The battle for the survival of the gorillas and their forest home is not won. There are too few gorillas, the protected area is too small, and education and community outreach is still in need of expansion. Even, humans have already learned a lot about gorillas from the years of effort at research and education and puplicity. If you have seen some of these creatures, so obviously our kin, you will know that these apes are a primal part of all human heritage.

Distribution
Gorillas once inhabited the entire rainforest that stretched from the coast of west Africa to the Western arm of the Great Rift Valley. But when the climate dried out during the ice ages, the extensive forests receded into pockets. As a result the gorillas became divided into western eastern populations Overtime, separation and genetic drift led to the development of three subspecies. The western lowland lives in the lowland rainforests of West Africa (Congo, Cameroon, Gabon, etc.) while 1000 kilometers to the east, the eastern lowland gorilla inhabits the forests of eastern Congo. The mountain gorilla is found only in two small populations; about 290 in the Bwindi forest and about 300 in the Virunga volcanoes, on the eastern side of the Great Rift Valley. The drier climate of the valley has been a barrier to the gorilla migrations long enough for the mountain gorilla to become its own subspecies. Isolation in their islands of mid high-altitude forest, the mountain gorilla developed longer hair, wider chests, broader jaws and other adaptations that distinguish them from the lowland counterparts.

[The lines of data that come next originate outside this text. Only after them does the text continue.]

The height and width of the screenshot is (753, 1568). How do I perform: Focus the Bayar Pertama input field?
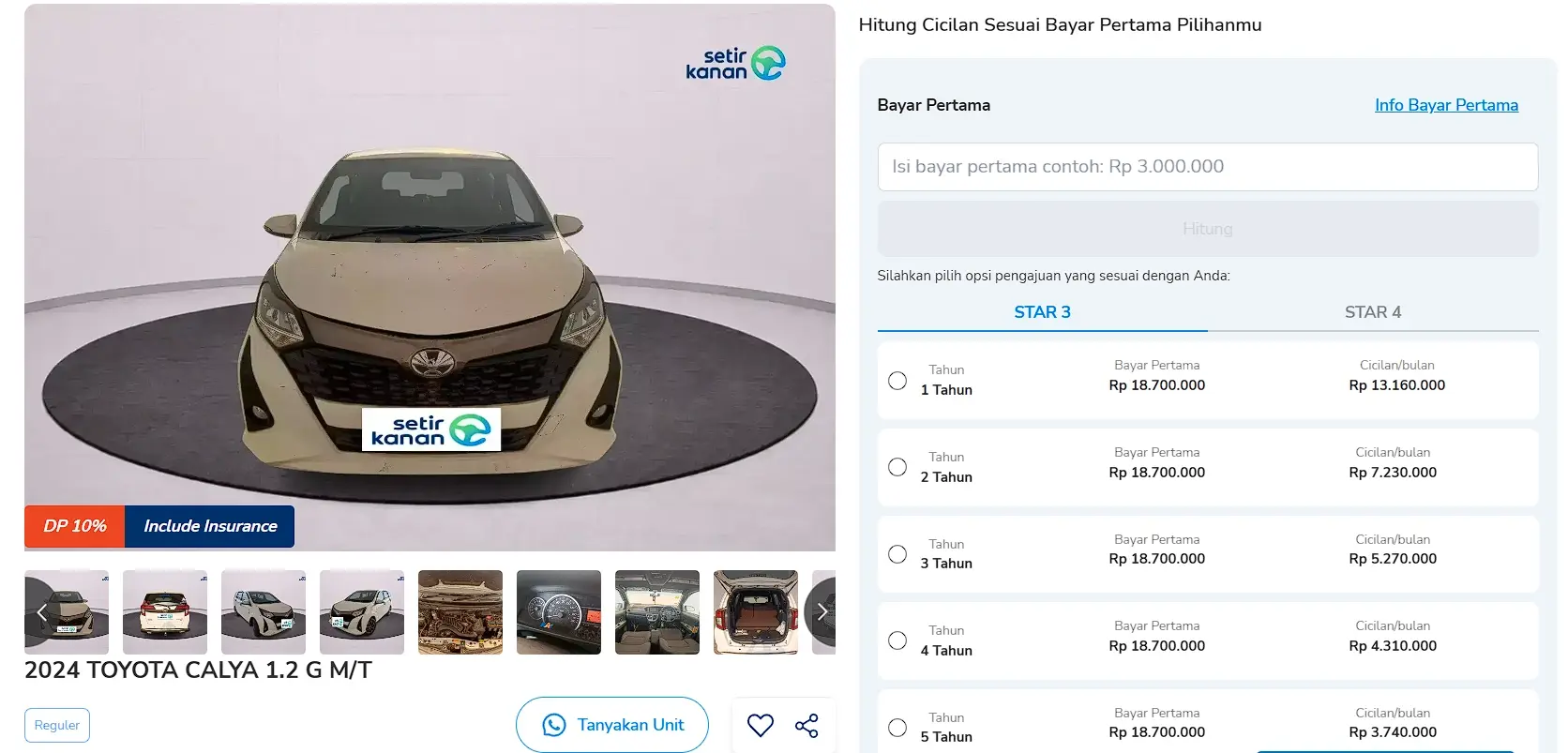[1208, 167]
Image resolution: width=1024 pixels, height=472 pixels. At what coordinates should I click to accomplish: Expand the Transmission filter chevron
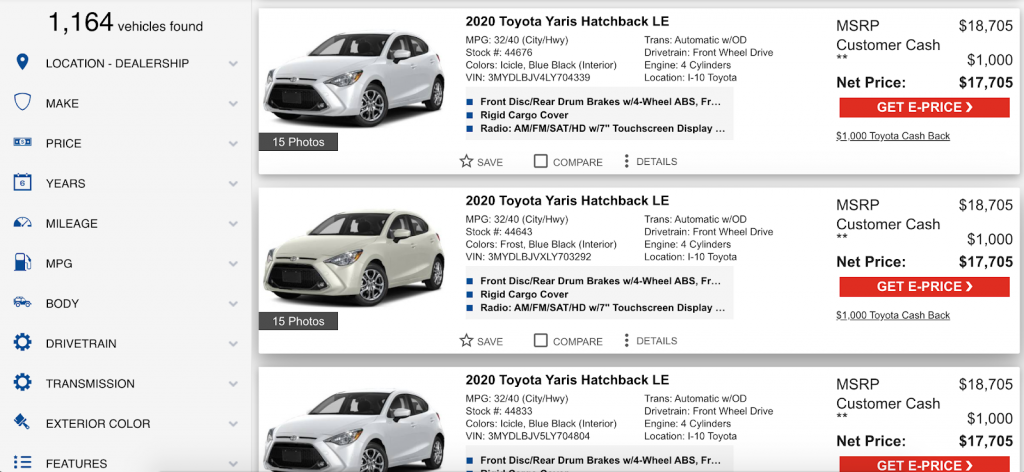[x=233, y=384]
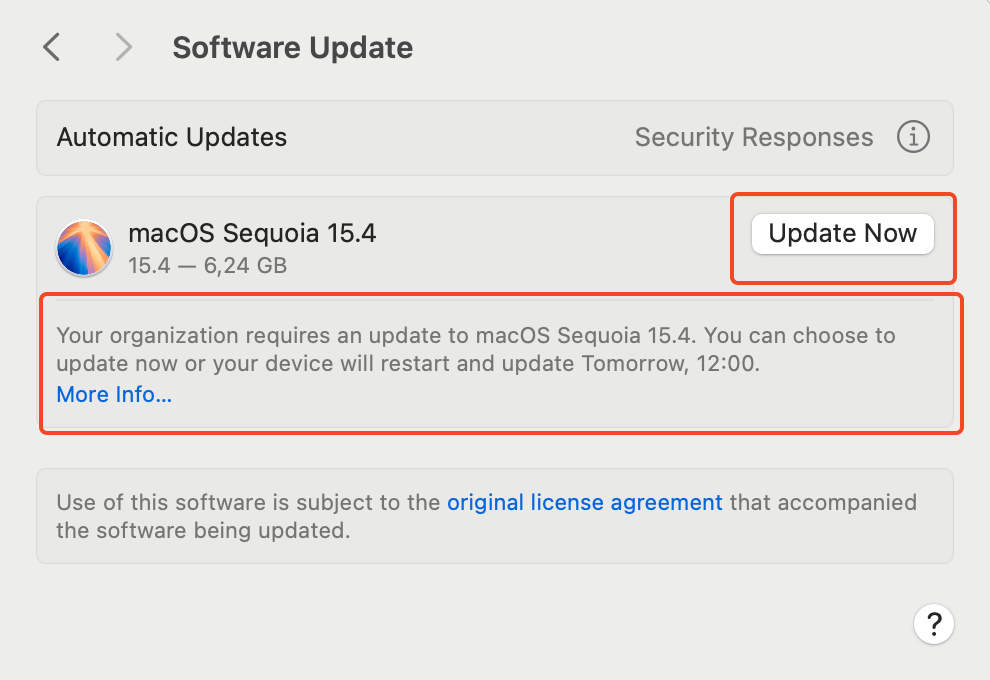This screenshot has height=680, width=990.
Task: Click the restart Tomorrow, 12:00 deadline text
Action: (671, 363)
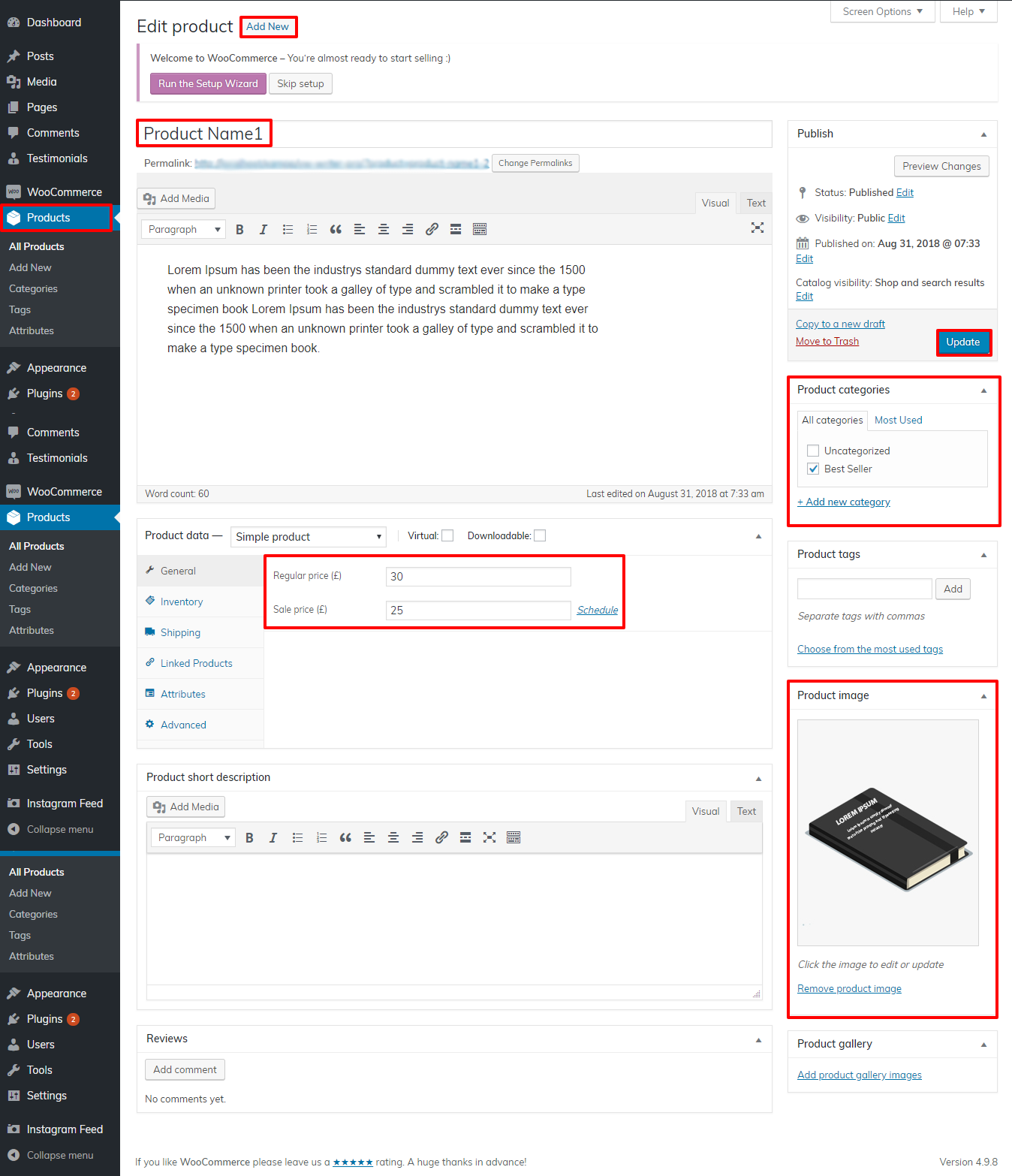Check the Uncategorized category box
This screenshot has height=1176, width=1012.
click(x=813, y=451)
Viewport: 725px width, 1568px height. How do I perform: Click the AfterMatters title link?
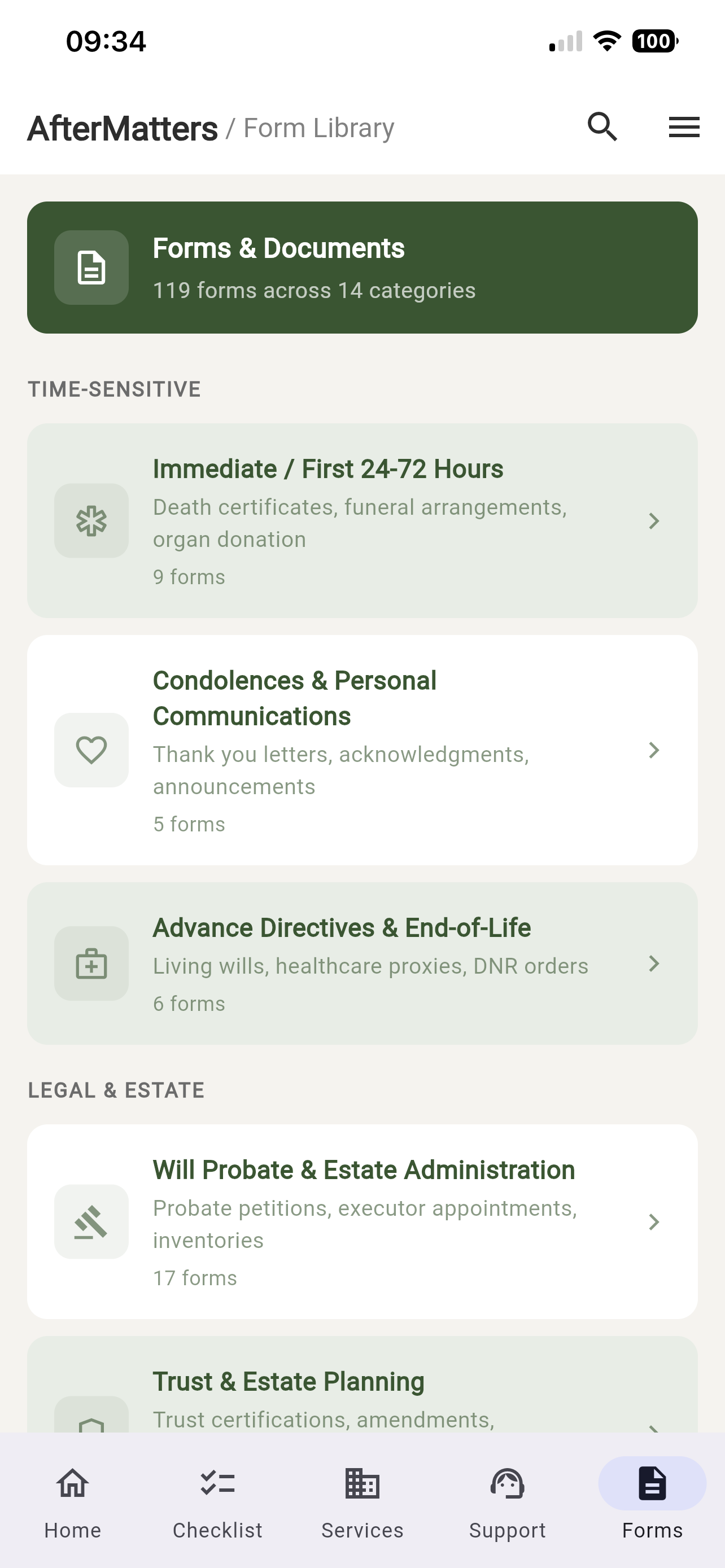click(123, 129)
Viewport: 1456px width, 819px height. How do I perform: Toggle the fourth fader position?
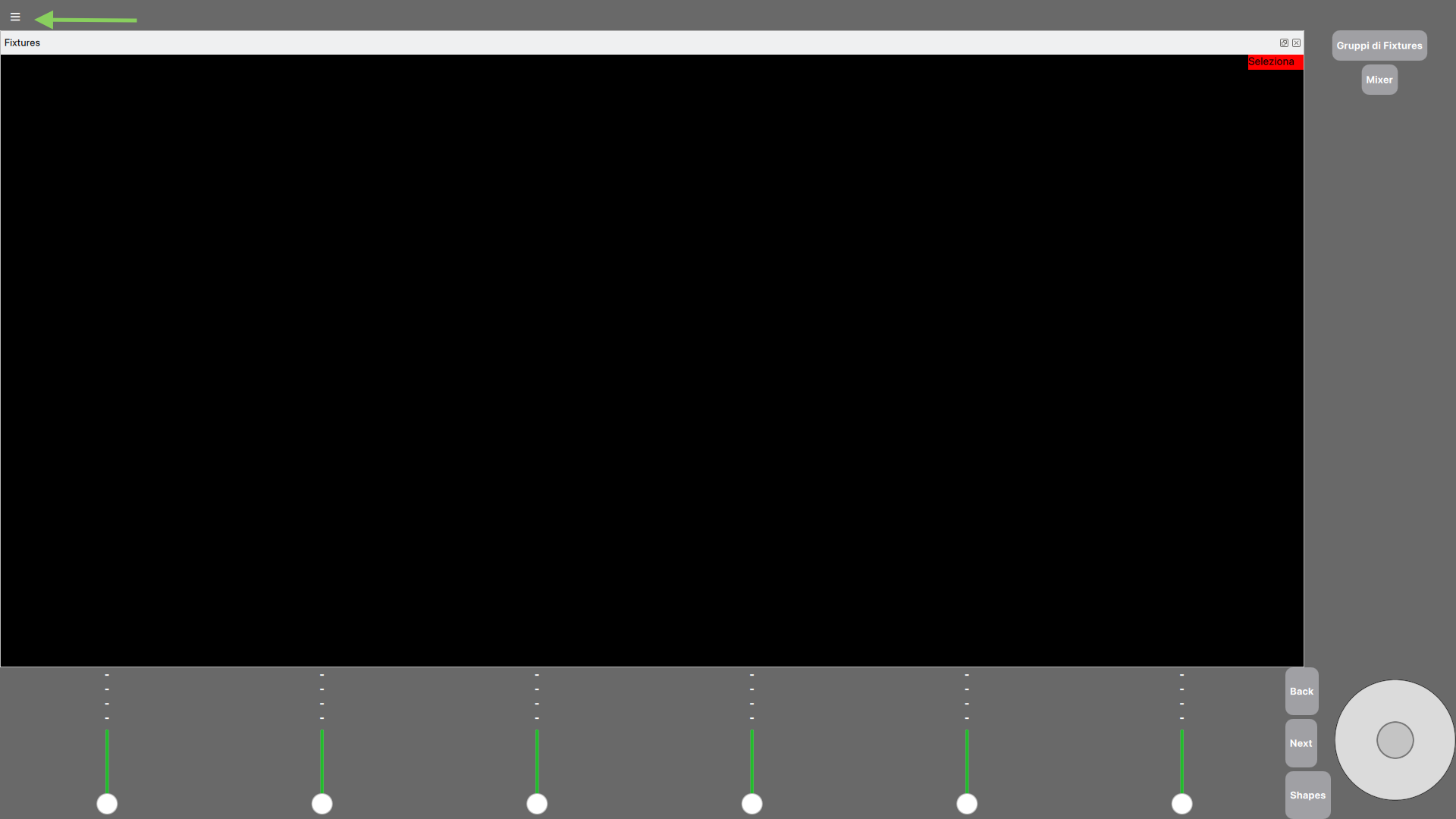752,804
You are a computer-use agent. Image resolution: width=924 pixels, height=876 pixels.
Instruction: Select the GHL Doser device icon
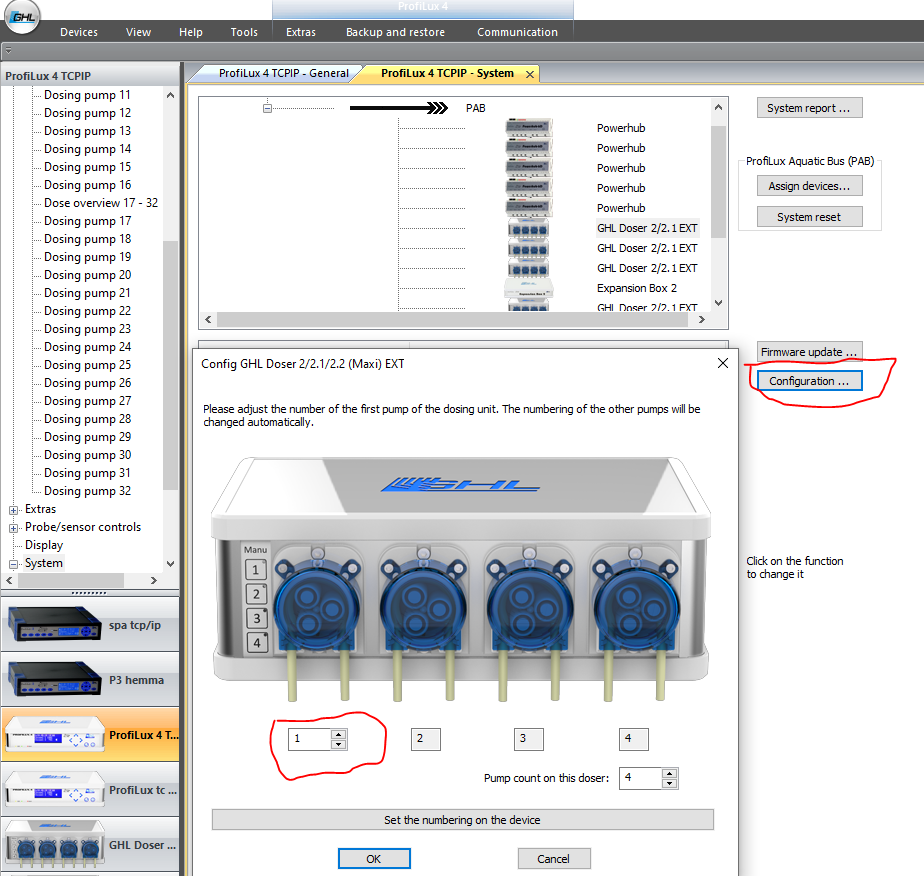[x=54, y=845]
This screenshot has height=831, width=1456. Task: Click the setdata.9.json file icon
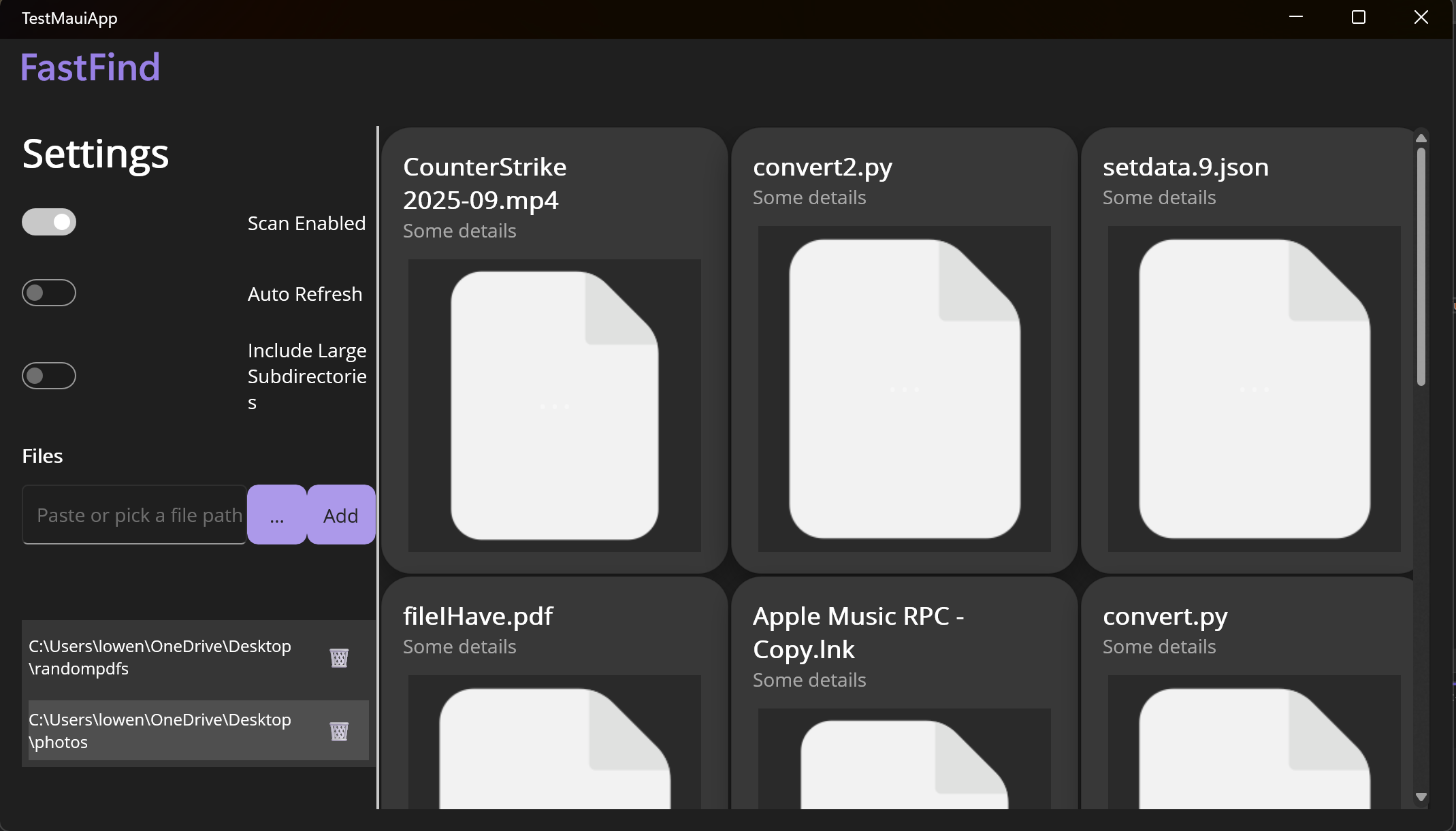pos(1254,389)
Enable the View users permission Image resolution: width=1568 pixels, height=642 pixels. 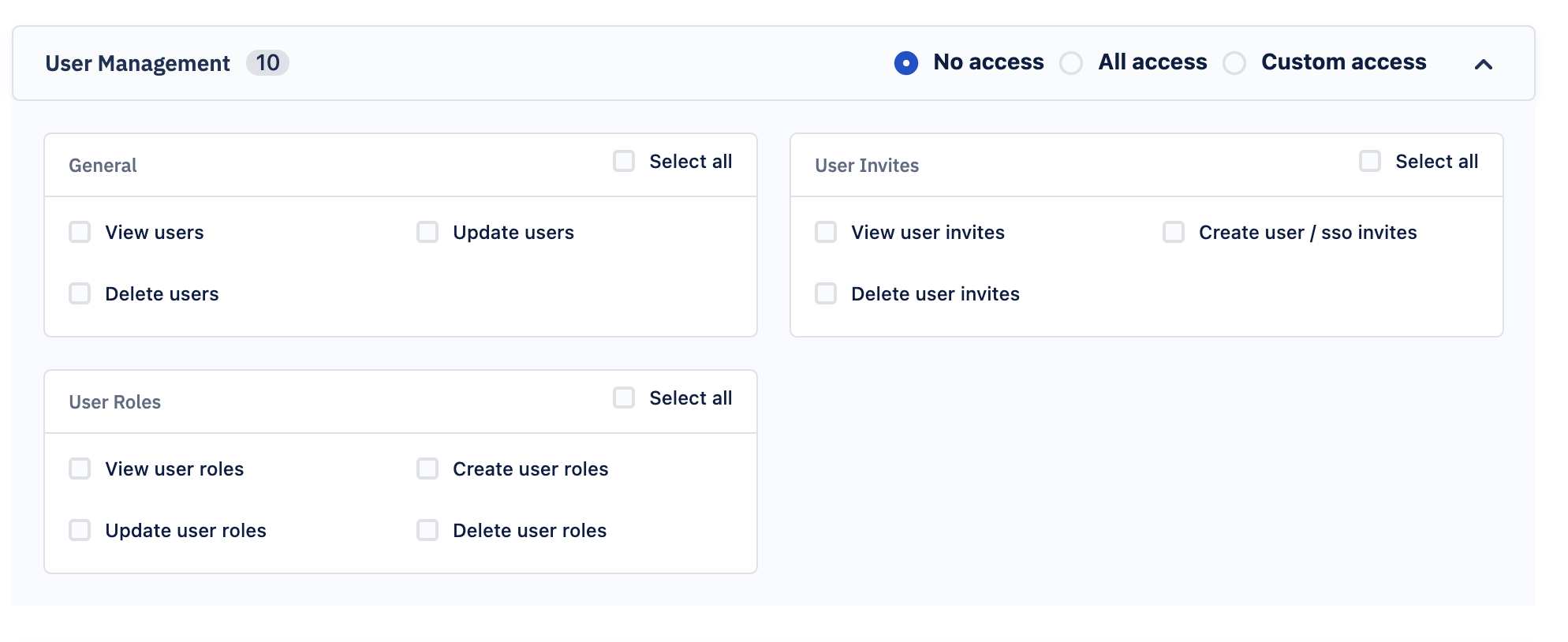tap(80, 232)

Bwindi gorillas look physically intermediate between Virunga and lowland populations. Living in medium- altitude forest, they were once thought to be lowland gorillas. Genetic comparisons, however, show that the Mgahinga/ Virunga and Bwindi gorillas are the same subspecies. They have been separated by cultivation for only 500 years. Before that, they were likely part of a single population that inhabited arrange of altitudes. Further research is currently examining the interesting differences between the two populations.
Mountain gorillas have never been reared successfully in captivity, and there are none in zoos. Thankfully, they still exist in their tiny remnant of forest homes here in the Virungas and Bwindi,but their numbers are alarmingly small and dwindling along with their remaining habitat. Their official status is “critically endangered”.
Only some 600 survive in about 765km2 of habitat. This is not even the number of people in one hamlet in the ocean of humanity that surrounds these protected places. (There is only one mountain gorilla for every ten million people on earth.)